As you may have noticed, many of my recipes and more to come, are healthier versions of our guilty pleasures. Most people assume a healthy diet consists purely of fruits and veg but neglect beans, pulses, seeds and oil, meaning they miss out on the vital goodness these food items provide. I love to create fun recipes that include these foods, which come in especially handy for kids. As my friend Michelle of Sohum Yoga Studio in Antibes says, kids don’t want to eat food that looks like poo (and sometimes healthy food can fail in the presentation department). So if you have a picky eater or are a picky eater yourself, creating healthier version of our childhood favourites is not a bad thing.
See, I have a theory about bad eating habits – many say its psychological or lack of will power, picked up from childhood. However, what if that’s not the only cause? What if, yes you picked up a habit of eating junk food, this over time, lead to nutrient loss from eating nutrient poor food, further leading to change in our internal workings that feed our brain chemistry to want fats, salt and sugar?

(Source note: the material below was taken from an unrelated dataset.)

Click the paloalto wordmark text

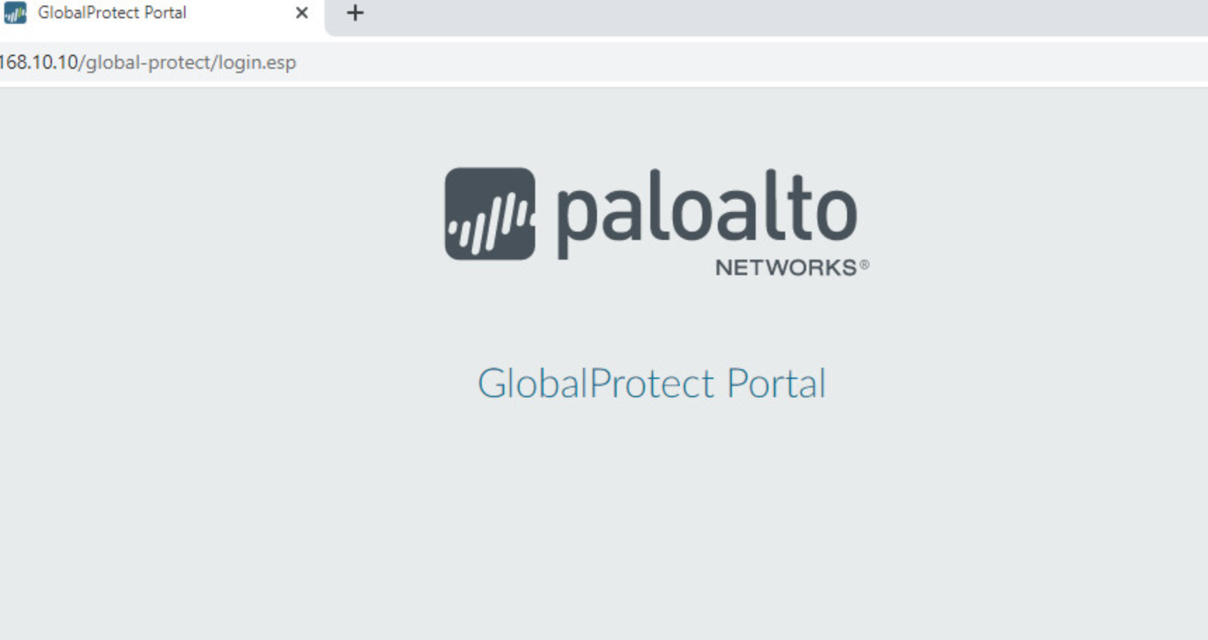tap(707, 213)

I often see a symptoms in patients, feeling hungry all the time but not knowing what to eat. I interpret this as the body being STARVING but our taste buds are only acquainted with the tastes of sugar, fats and salt. So much so that we don’t know what our body it telling us we need. Patients often ask me, how can you tell if a craving is a goodie or a baddie? Goodies being our body signalling to us, they are in need of an extra boost of a particular nutrient. Baddies being a craving created by junk food! I often say if you are craving a single food item then that may indicate a nutrient need whereas a meal or processed food is the baddie! This is not a hard set rule but a guideline to keep an eye out for!

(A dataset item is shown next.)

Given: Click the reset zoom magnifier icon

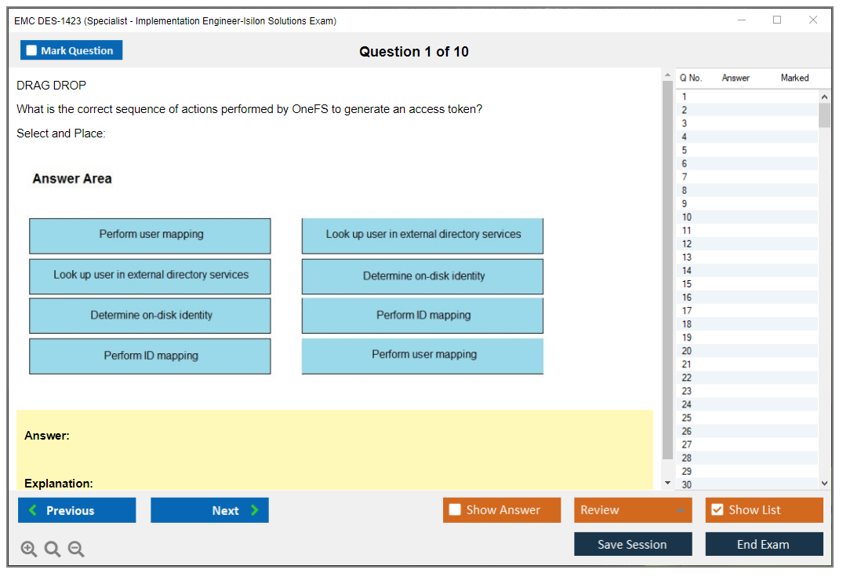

Leading on from this – changing a person’s bad eating habits means nourishing the body to stop this vicious circle. Going cold turkey may not be the best solution for everyone. So here I am, definitely NOT a chef but trying out healthier recipes so people can nourish their bodies and stop food cravings. I’ll be honest some recipes work out – some definitely do not (vegan pancakes, anyone! )
Enough of why my blog recipes are not all fruit and veggies!
CHOCOLATE COCONUT BARS
My husband loved bounty bars before he went sugar-free ,14 years ago. One Christmas I set out to find a recipe to make a sugar-free version as a treat. Do you know how hard it is to find a bounty bar recipe, let alone a healthy version!? Luckly, just before I gave up, I found this great recipe which I for the life of me can not find now! I’m going to keep searching though. Give credit where credit’s due 🙂
After making some tweeks, I was able to come up with a recipe that includes coconut oil, coconut cream, honey or maple syrup and fresh organic coconut. Plus dark chocolate at the end. So all the goodness of coconut and minerals from the chocolate – a win-win situation. Make sure all ingredients are organic. I always think organic coconut tastes so much nicer than non!
Honestly the results are so like the original, even I’m impressed and normally I cannot taste my own food! The values may be a little off but the idea is you are making a syrup from the coconut milk, butter and honey (maple syrup) that will glue all the lovely grated coconut together.
100ml Coconut Cream
180g Honey or Maple syrup
250g vegan butter or coconut oil
250g grated coconut meat
Over a VERY low heat (we want to keep all the goodness) melt together the cream, syrup, oil/ butter. Leave to bubble for about 5 minutes. Test this time as it can change for different sweeteners. Leave it for too long and you have a VERY chewy bounty bar.
Once you reached the required thickness (it’s not really thick, but you’ll see what I mean) remove from the heat and add in the grated coconut meat. The mixture might seem a little dry, any more wet and you have very greasy bars at the end, as the wet comes from the oils.
Place this into the mold you have (I use a square Pyrex dish with cooking paper), and press down you will see the mixture keeps it shape and no flakes. Place this in your freezer for about and hour.
Next melt your chocolate, either adding a knob of your vegan butter or the coconut oil to make the chocolate nice a smooth.
Remove your bar filling from the freezer and cut into whatever shape tickles your fancy. The squares may be hard to cut, being frozen and all, but they keep their shape better when dipped into hot melted chocolate.
Place each covered bar on some grease proof paper and place into the fridge this time!